Target pointing data
-------------------------

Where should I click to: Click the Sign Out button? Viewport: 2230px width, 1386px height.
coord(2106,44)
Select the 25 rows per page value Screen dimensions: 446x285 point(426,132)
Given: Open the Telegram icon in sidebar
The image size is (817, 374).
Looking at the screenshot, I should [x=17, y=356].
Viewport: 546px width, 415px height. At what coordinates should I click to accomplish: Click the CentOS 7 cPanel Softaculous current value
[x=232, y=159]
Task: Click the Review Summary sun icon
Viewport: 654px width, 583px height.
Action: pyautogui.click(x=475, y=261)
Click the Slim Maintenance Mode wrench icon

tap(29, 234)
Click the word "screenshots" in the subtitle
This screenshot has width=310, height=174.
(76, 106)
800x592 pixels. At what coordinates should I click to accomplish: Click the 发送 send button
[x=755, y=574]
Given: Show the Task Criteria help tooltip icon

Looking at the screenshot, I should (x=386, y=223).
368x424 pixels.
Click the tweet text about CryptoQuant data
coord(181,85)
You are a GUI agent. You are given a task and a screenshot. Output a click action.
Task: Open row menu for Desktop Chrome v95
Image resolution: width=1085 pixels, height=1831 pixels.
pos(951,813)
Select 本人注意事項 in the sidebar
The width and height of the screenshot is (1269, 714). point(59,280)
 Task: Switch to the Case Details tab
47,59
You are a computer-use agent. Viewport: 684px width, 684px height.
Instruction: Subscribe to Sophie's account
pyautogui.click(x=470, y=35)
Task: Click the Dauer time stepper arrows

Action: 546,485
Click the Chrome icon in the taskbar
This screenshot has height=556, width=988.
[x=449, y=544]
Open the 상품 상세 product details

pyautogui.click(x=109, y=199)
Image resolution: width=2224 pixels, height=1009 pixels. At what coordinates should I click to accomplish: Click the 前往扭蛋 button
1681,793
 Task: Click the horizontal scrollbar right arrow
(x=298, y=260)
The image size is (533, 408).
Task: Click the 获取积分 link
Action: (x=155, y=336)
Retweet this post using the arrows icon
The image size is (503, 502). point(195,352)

-------------------------

Problem to solve
Rewrite the part of the data that opens with the line containing "Viewport: 546px width, 415px" and closes with the line containing "The width and", replacing "Viewport" with "Screen size" and leaving everything else unchanged.

Task response
Screen size: 546px width, 415px height. At what coordinates should I click to accomplish: Click the CentOS 7 cPanel Softaculous current value
[x=232, y=159]
Task: Click the Review Summary sun icon
Screen size: 654px width, 583px height.
Action: pyautogui.click(x=475, y=261)
Click the Slim Maintenance Mode wrench icon

tap(29, 234)
Click the word "screenshots" in the subtitle
This screenshot has width=310, height=174.
(76, 106)
800x592 pixels. At what coordinates should I click to accomplish: Click the 发送 send button
[x=755, y=574]
Given: Show the Task Criteria help tooltip icon

Looking at the screenshot, I should (x=386, y=223).
368x424 pixels.
Click the tweet text about CryptoQuant data
coord(181,85)
You are a GUI agent. You are given a task and a screenshot. Output a click action.
Task: Open row menu for Desktop Chrome v95
Image resolution: width=1085 pixels, height=1831 pixels.
pos(951,813)
Select 本人注意事項 in the sidebar
The width and height of the screenshot is (1269, 714). point(59,280)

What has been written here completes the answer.